Ein kalter, regnerischer Tag in Shanghai. In einem Park sitzt ein Mann in gelber Jacke, graues Haar, trauriger Blick. «Sie war so schwach. Sie hat es nicht überlebt», sagt der ehemalige Militärpilot. Seine 92-jährige Mutter hatte Corona. Vor wenigen Tagen ist sie gestorben.
Um 5 Uhr morgens habe das Spital angerufen und gesagt, es gehe bergab. Als er und seine Schwester eine Stunde später eintrafen, war die Mutter bereits tot. «Wir bekamen ungefähr zwei Stunden Zeit, um sie zu waschen, sie einzukleiden. Zwei Stunden. Und dann haben die Leute vom Bestattungsinstitut sie abgeholt. Und wir verabschiedeten uns für immer.»
Zu viele Tote verunmöglichen Beerdigung
Besonders belastend für die Familie seien die Umstände. «Uns wurde gesagt, die Behörden würden sich in ungefähr zwei Monaten melden, wenn wir die Asche abholen können.» Eine Beerdigung, eine traditionelle Abschiedszeremonie sei nicht möglich gewesen.
Zu viele alte Leute sterben derzeit im Zusammenhang mit Covid. Die Krematorien und Bestattungsinstitute sind überfordert. Die Verstorbenen werden offenbar in Kühllager gebracht, wo sonst Nahrungsmittel gelagert werden. Herr Sun zündet eine Zigarette an und sagt resigniert: «Wir können nichts machen. Nichts. Wir wissen nicht einmal, wo der Leichnam der Mutter gelagert wird.»
Viele seiner Freunde hätten ebenfalls in den letzten Wochen ihre Eltern verloren. «Das chinesische Neujahr ist dieses Jahr keine fröhliche Angelegenheit für uns. Wir hoffen, dass die Neujahrstage schnell vorbeigehen.» Zum Abschied sagt er dann doch noch etwas versöhnlicher: «Wenigstens war ich hier, als meine Mutter gestorben ist. Normalerweise lebe ich im Ausland.»
Das chinesische Neujahr ist dieses Jahr keine fröhliche Angelegenheit für uns.
Einige Strassen vom Park entfernt stehen zwei «Dabai» auf dem Trottoir. So werden in China die Pandemiearbeiterinnen und -arbeiter genannt, die in weisse Ganzkörper-Schutzanzüge gepackt sind, mit FFP2-Masken und Schutzbrillen.
Die beiden Frauen stehen neben ihrem Covid-Test-Häuschen, das in einigen Tagen geschlossen wird. Denn testen muss sich inzwischen kaum noch jemand. Dass sie mit der Aufgabe der Covid-Massnahmen auch ihren Job verlieren, das stört die Dabai nicht. «Nein. Jetzt, wo das Neujahr naht, denken wir ans Heimgehen.
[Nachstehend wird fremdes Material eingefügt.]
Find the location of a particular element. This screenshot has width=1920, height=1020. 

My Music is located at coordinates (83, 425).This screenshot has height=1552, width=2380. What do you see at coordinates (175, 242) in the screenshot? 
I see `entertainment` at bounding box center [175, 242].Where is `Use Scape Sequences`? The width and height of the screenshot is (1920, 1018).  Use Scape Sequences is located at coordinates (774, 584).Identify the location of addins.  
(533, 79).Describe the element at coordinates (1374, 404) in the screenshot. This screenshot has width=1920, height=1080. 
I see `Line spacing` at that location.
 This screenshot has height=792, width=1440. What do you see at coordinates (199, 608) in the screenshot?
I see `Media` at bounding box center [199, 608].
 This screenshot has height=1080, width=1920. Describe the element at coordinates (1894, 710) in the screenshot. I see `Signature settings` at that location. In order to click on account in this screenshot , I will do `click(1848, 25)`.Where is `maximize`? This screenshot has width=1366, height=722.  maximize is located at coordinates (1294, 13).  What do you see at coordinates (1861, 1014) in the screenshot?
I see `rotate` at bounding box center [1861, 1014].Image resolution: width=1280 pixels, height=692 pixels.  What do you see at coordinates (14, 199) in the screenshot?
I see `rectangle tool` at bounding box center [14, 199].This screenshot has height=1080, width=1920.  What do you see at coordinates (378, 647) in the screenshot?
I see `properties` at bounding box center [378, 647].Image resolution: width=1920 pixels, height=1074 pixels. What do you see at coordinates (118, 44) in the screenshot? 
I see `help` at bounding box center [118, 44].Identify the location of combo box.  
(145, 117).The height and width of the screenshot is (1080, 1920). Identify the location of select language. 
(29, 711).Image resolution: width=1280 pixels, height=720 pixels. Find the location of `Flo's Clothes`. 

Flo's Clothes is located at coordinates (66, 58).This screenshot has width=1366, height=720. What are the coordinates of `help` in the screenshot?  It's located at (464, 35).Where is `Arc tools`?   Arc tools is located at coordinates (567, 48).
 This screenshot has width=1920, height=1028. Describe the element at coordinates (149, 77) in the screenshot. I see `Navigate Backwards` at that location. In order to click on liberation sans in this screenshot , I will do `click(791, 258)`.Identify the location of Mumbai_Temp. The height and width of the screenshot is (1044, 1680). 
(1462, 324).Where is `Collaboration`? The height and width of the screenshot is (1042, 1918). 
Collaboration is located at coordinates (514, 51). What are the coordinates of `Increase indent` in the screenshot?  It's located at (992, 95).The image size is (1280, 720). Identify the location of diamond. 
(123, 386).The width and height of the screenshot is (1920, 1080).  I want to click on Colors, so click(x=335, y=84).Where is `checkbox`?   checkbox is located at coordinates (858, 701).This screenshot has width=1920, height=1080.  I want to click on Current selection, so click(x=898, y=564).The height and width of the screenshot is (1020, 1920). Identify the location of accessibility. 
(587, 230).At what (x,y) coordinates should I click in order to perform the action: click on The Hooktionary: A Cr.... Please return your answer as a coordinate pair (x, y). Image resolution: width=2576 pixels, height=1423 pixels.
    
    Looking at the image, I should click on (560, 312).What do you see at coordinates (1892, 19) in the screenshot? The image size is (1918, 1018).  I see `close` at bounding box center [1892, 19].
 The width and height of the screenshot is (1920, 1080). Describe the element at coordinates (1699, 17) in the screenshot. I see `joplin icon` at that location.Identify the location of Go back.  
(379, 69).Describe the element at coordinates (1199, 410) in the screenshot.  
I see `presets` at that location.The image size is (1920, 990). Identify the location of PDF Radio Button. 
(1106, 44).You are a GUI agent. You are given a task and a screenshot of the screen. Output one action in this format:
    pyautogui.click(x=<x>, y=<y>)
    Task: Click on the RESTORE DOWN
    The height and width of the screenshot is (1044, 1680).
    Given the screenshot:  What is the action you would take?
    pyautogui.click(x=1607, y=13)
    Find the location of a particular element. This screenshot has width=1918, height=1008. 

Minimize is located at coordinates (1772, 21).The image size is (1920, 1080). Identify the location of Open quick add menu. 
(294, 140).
Wir waren seit drei Jahren nicht mehr daheim, seit 2019.»
Wir waren seit drei Jahren nicht mehr daheim, seit 2019.
Beide stammen aus der Provinz und wären eigentlich gerne bereits im vergangenen Jahr für die Feiertage zur Familie gereist: «Die Situation war aber unübersichtlich in Shanghai. Die Leute in der Heimat wollten nicht, dass wir zurückkehren. Wenn sie gehört haben, dass du aus Shanghai kommst, hatten sie Angst. Sogar mein Vater wollte nicht, dass ich über Neujahr nach Hause gehe. Wir fürchten uns vor Leuten aus Shanghai, sagte er.»
Und ohnehin war eine Rückreise zu Zeiten der Null-Covid-Massnahmen mit vielen Unannehmlichkeiten verbunden. Covid-Tests, Quarantäne, die man selbst bezahlen musste, Quarantäne beim Zurückkommen. Das alles gibt es nicht mehr.
«Uns geht es gut. Wir haben keine Panik, selbst wenn wir jetzt den Job verlieren. Nach dem Neujahrsfest kommen wir zurück und suchen eine neue Arbeit», sagen die Dabai.
Wie sie, reisen in China heuer Millionen das erste Mal seit Jahren wieder zu ihren Familien, um gemeinsam mit ihnen die wichtigsten Feiertage im Jahr zu verbringen. In manch einer Familie wird aber am Tisch jemand fehlen.